— EXERCISE —
Render every row below as a Markdown table with two columns, No. and Text, putting each row's number under No. and its line under Text and skipping the blank lines.

****************************************

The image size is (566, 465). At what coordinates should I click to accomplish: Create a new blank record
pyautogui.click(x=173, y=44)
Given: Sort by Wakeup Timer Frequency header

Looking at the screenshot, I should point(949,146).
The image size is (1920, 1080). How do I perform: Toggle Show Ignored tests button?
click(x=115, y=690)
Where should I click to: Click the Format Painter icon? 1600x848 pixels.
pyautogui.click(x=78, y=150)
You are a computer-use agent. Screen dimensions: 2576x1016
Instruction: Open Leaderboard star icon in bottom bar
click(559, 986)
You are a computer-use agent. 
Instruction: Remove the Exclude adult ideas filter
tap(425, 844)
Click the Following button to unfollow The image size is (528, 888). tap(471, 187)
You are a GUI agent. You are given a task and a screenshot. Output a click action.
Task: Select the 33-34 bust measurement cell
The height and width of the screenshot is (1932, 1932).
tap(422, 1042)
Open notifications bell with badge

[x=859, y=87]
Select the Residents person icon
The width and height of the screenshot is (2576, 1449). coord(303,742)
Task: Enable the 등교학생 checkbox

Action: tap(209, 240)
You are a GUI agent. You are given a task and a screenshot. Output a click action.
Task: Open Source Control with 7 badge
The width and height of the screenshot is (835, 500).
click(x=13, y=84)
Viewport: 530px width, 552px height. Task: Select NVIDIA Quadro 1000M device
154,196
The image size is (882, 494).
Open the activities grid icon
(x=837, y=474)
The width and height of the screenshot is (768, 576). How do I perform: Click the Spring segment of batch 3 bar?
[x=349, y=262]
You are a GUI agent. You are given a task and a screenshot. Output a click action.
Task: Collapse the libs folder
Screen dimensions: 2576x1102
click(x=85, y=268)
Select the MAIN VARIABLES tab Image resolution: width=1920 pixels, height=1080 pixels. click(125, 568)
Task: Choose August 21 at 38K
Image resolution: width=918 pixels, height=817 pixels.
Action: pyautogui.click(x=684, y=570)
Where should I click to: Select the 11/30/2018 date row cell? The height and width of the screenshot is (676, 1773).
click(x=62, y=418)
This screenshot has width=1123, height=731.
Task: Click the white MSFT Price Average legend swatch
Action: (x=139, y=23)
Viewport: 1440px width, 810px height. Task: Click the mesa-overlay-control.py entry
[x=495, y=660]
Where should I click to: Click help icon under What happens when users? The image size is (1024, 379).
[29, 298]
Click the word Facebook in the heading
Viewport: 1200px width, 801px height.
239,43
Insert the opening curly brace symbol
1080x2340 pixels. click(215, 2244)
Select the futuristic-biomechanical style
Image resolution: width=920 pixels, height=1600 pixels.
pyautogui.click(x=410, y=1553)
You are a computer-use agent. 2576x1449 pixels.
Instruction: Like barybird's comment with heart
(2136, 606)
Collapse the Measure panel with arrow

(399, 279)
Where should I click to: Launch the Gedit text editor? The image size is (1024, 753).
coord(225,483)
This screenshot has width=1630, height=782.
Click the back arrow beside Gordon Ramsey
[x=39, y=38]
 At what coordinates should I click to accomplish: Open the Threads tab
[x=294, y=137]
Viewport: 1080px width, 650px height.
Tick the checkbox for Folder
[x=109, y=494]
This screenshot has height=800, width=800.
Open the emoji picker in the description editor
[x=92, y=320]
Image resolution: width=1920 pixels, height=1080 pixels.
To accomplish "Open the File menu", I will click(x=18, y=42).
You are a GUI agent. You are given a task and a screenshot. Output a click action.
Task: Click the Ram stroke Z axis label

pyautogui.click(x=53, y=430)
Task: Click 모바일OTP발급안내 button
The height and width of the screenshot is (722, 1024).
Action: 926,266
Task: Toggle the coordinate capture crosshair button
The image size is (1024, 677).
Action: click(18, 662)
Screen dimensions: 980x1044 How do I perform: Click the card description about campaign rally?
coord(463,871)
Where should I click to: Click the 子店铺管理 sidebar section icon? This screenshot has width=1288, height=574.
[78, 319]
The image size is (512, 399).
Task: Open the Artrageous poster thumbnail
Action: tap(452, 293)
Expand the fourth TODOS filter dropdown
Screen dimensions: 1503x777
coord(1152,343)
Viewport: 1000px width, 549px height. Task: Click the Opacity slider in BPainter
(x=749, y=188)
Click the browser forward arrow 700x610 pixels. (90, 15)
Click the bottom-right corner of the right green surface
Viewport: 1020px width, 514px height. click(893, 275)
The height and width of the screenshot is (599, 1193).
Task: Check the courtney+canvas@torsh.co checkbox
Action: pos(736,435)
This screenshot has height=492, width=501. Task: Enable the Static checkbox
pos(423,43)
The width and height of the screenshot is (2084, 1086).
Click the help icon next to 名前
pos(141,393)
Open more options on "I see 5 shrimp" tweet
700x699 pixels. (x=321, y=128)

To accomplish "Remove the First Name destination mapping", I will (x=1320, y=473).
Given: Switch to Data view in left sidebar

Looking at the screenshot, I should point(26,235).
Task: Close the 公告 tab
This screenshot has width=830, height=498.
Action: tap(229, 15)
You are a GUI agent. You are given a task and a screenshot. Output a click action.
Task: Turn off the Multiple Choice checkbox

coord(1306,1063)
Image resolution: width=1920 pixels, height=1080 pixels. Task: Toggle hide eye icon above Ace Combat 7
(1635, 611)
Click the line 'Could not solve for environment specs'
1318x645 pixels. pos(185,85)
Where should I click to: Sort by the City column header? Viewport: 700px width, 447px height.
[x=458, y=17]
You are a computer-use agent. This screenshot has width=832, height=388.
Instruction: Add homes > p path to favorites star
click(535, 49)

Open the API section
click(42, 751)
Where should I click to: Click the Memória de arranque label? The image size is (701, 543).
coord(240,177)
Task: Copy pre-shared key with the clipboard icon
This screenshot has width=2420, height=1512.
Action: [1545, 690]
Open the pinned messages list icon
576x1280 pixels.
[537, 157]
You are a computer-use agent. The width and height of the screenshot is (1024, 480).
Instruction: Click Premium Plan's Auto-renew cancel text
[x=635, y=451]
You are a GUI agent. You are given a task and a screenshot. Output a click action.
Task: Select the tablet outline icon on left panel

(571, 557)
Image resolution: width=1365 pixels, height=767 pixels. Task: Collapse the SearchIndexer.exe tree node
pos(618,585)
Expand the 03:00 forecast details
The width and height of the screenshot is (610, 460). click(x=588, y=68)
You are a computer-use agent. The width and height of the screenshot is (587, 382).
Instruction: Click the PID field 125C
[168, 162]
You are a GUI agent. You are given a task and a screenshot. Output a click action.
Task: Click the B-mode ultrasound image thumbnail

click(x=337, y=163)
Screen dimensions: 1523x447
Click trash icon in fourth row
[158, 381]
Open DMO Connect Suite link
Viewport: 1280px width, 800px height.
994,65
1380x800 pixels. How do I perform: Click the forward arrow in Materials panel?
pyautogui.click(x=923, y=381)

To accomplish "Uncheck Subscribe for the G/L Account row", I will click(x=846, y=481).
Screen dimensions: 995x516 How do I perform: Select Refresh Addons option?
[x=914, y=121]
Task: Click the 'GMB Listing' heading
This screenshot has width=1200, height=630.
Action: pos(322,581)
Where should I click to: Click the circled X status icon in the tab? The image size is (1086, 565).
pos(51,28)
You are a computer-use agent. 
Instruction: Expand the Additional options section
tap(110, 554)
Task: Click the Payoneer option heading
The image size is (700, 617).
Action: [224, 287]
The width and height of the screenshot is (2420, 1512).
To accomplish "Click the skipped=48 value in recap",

****************************************

— ANSWER BELOW —
| No. | Text |
|---|---|
| 1 | The image size is (566, 465). At what coordinates should I click to accomplish: Create a new blank record |
| 2 | pyautogui.click(x=173, y=44) |
| 3 | Given: Sort by Wakeup Timer Frequency header |
| 4 | Looking at the screenshot, I should point(949,146). |
| 5 | The image size is (1920, 1080). How do I perform: Toggle Show Ignored tests button? |
| 6 | click(x=115, y=690) |
| 7 | Where should I click to: Click the Format Painter icon? 1600x848 pixels. |
| 8 | pyautogui.click(x=78, y=150) |
| 9 | You are a computer-use agent. Screen dimensions: 2576x1016 |
| 10 | Instruction: Open Leaderboard star icon in bottom bar |
| 11 | click(559, 986) |
| 12 | You are a computer-use agent.  |
| 13 | Instruction: Remove the Exclude adult ideas filter |
| 14 | tap(425, 844) |
| 15 | Click the Following button to unfollow The image size is (528, 888). tap(471, 187) |
| 16 | You are a GUI agent. You are given a task and a screenshot. Output a click action. |
| 17 | Task: Select the 33-34 bust measurement cell |
| 18 | The height and width of the screenshot is (1932, 1932). |
| 19 | tap(422, 1042) |
| 20 | Open notifications bell with badge |
| 21 | [x=859, y=87] |
| 22 | Select the Residents person icon |
| 23 | The width and height of the screenshot is (2576, 1449). coord(303,742) |
| 24 | Task: Enable the 등교학생 checkbox |
| 25 | Action: tap(209, 240) |
| 26 | You are a GUI agent. You are given a task and a screenshot. Output a click action. |
| 27 | Task: Open Source Control with 7 badge |
| 28 | The width and height of the screenshot is (835, 500). |
| 29 | click(x=13, y=84) |
| 30 | Viewport: 530px width, 552px height. Task: Select NVIDIA Quadro 1000M device |
| 31 | 154,196 |
| 32 | The image size is (882, 494). |
| 33 | Open the activities grid icon |
| 34 | (x=837, y=474) |
| 35 | The width and height of the screenshot is (768, 576). How do I perform: Click the Spring segment of batch 3 bar? |
| 36 | [x=349, y=262] |
| 37 | You are a GUI agent. You are given a task and a screenshot. Output a click action. |
| 38 | Task: Collapse the libs folder |
| 39 | Screen dimensions: 2576x1102 |
| 40 | click(x=85, y=268) |
| 41 | Select the MAIN VARIABLES tab Image resolution: width=1920 pixels, height=1080 pixels. click(125, 568) |
| 42 | Task: Choose August 21 at 38K |
| 43 | Image resolution: width=918 pixels, height=817 pixels. |
| 44 | Action: pyautogui.click(x=684, y=570) |
| 45 | Where should I click to: Select the 11/30/2018 date row cell? The height and width of the screenshot is (676, 1773). |
| 46 | click(x=62, y=418) |
| 47 | This screenshot has width=1123, height=731. |
| 48 | Task: Click the white MSFT Price Average legend swatch |
| 49 | Action: (x=139, y=23) |
| 50 | Viewport: 1440px width, 810px height. Task: Click the mesa-overlay-control.py entry |
| 51 | [x=495, y=660] |
| 52 | Where should I click to: Click help icon under What happens when users? The image size is (1024, 379). |
| 53 | [29, 298] |
| 54 | Click the word Facebook in the heading |
| 55 | Viewport: 1200px width, 801px height. |
| 56 | 239,43 |
| 57 | Insert the opening curly brace symbol |
| 58 | 1080x2340 pixels. click(215, 2244) |
| 59 | Select the futuristic-biomechanical style |
| 60 | Image resolution: width=920 pixels, height=1600 pixels. |
| 61 | pyautogui.click(x=410, y=1553) |
| 62 | You are a computer-use agent. 2576x1449 pixels. |
| 63 | Instruction: Like barybird's comment with heart |
| 64 | (2136, 606) |
| 65 | Collapse the Measure panel with arrow |
| 66 | (399, 279) |
| 67 | Where should I click to: Launch the Gedit text editor? The image size is (1024, 753). |
| 68 | coord(225,483) |
| 69 | This screenshot has width=1630, height=782. |
| 70 | Click the back arrow beside Gordon Ramsey |
| 71 | [x=39, y=38] |
| 72 |  At what coordinates should I click to accomplish: Open the Threads tab |
| 73 | [x=294, y=137] |
| 74 | Viewport: 1080px width, 650px height. |
| 75 | Tick the checkbox for Folder |
| 76 | [x=109, y=494] |
| 77 | This screenshot has height=800, width=800. |
| 78 | Open the emoji picker in the description editor |
| 79 | [x=92, y=320] |
| 80 | Image resolution: width=1920 pixels, height=1080 pixels. |
| 81 | To accomplish "Open the File menu", I will click(x=18, y=42). |
| 82 | You are a GUI agent. You are given a task and a screenshot. Output a click action. |
| 83 | Task: Click the Ram stroke Z axis label |
| 84 | pyautogui.click(x=53, y=430) |
| 85 | Task: Click 모바일OTP발급안내 button |
| 86 | The height and width of the screenshot is (722, 1024). |
| 87 | Action: 926,266 |
| 88 | Task: Toggle the coordinate capture crosshair button |
| 89 | The image size is (1024, 677). |
| 90 | Action: click(18, 662) |
| 91 | Screen dimensions: 980x1044 How do I perform: Click the card description about campaign rally? |
| 92 | coord(463,871) |
| 93 | Where should I click to: Click the 子店铺管理 sidebar section icon? This screenshot has width=1288, height=574. |
| 94 | [78, 319] |
| 95 | The image size is (512, 399). |
| 96 | Task: Open the Artrageous poster thumbnail |
| 97 | Action: tap(452, 293) |
| 98 | Expand the fourth TODOS filter dropdown |
| 99 | Screen dimensions: 1503x777 |
| 100 | coord(1152,343) |
| 101 | Viewport: 1000px width, 549px height. Task: Click the Opacity slider in BPainter |
| 102 | (x=749, y=188) |
| 103 | Click the browser forward arrow 700x610 pixels. (90, 15) |
| 104 | Click the bottom-right corner of the right green surface |
| 105 | Viewport: 1020px width, 514px height. click(893, 275) |
| 106 | The height and width of the screenshot is (599, 1193). |
| 107 | Task: Check the courtney+canvas@torsh.co checkbox |
| 108 | Action: pos(736,435) |
| 109 | This screenshot has height=492, width=501. Task: Enable the Static checkbox |
| 110 | pos(423,43) |
| 111 | The width and height of the screenshot is (2084, 1086). |
| 112 | Click the help icon next to 名前 |
| 113 | pos(141,393) |
| 114 | Open more options on "I see 5 shrimp" tweet |
| 115 | 700x699 pixels. (x=321, y=128) |
| 116 | To accomplish "Remove the First Name destination mapping", I will (x=1320, y=473). |
| 117 | Given: Switch to Data view in left sidebar |
| 118 | Looking at the screenshot, I should point(26,235). |
| 119 | Task: Close the 公告 tab |
| 120 | This screenshot has width=830, height=498. |
| 121 | Action: tap(229, 15) |
| 122 | You are a GUI agent. You are given a task and a screenshot. Output a click action. |
| 123 | Task: Turn off the Multiple Choice checkbox |
| 124 | coord(1306,1063) |
| 125 | Image resolution: width=1920 pixels, height=1080 pixels. Task: Toggle hide eye icon above Ace Combat 7 |
| 126 | (1635, 611) |
| 127 | Click the line 'Could not solve for environment specs' |
| 128 | 1318x645 pixels. pos(185,85) |
| 129 | Where should I click to: Sort by the City column header? Viewport: 700px width, 447px height. |
| 130 | [x=458, y=17] |
| 131 | You are a computer-use agent. This screenshot has width=832, height=388. |
| 132 | Instruction: Add homes > p path to favorites star |
| 133 | click(535, 49) |
| 134 | Open the API section |
| 135 | click(42, 751) |
| 136 | Where should I click to: Click the Memória de arranque label? The image size is (701, 543). |
| 137 | coord(240,177) |
| 138 | Task: Copy pre-shared key with the clipboard icon |
| 139 | This screenshot has width=2420, height=1512. |
| 140 | Action: [1545, 690] |
| 141 | Open the pinned messages list icon |
| 142 | 576x1280 pixels. |
| 143 | [537, 157] |
| 144 | You are a computer-use agent. The width and height of the screenshot is (1024, 480). |
| 145 | Instruction: Click Premium Plan's Auto-renew cancel text |
| 146 | [x=635, y=451] |
| 147 | You are a GUI agent. You are given a task and a screenshot. Output a click action. |
| 148 | Task: Select the tablet outline icon on left panel |
| 149 | (571, 557) |
| 150 | Image resolution: width=1365 pixels, height=767 pixels. Task: Collapse the SearchIndexer.exe tree node |
| 151 | pos(618,585) |
| 152 | Expand the 03:00 forecast details |
| 153 | The width and height of the screenshot is (610, 460). click(x=588, y=68) |
| 154 | You are a computer-use agent. The width and height of the screenshot is (587, 382). |
| 155 | Instruction: Click the PID field 125C |
| 156 | [168, 162] |
| 157 | You are a GUI agent. You are given a task and a screenshot. Output a click action. |
| 158 | Task: Click the B-mode ultrasound image thumbnail |
| 159 | click(x=337, y=163) |
| 160 | Screen dimensions: 1523x447 |
| 161 | Click trash icon in fourth row |
| 162 | [158, 381] |
| 163 | Open DMO Connect Suite link |
| 164 | Viewport: 1280px width, 800px height. |
| 165 | 994,65 |
| 166 | 1380x800 pixels. How do I perform: Click the forward arrow in Materials panel? |
| 167 | pyautogui.click(x=923, y=381) |
| 168 | To accomplish "Uncheck Subscribe for the G/L Account row", I will click(x=846, y=481). |
| 169 | Screen dimensions: 995x516 How do I perform: Select Refresh Addons option? |
| 170 | [x=914, y=121] |
| 171 | Task: Click the 'GMB Listing' heading |
| 172 | This screenshot has width=1200, height=630. |
| 173 | Action: pos(322,581) |
| 174 | Where should I click to: Click the circled X status icon in the tab? The image size is (1086, 565). |
| 175 | pos(51,28) |
| 176 | You are a computer-use agent.  |
| 177 | Instruction: Expand the Additional options section |
| 178 | tap(110, 554) |
| 179 | Task: Click the Payoneer option heading |
| 180 | The image size is (700, 617). |
| 181 | Action: [224, 287] |
| 182 | The width and height of the screenshot is (2420, 1512). |
| 183 | To accomplish "Click the skipped=48 value in recap", |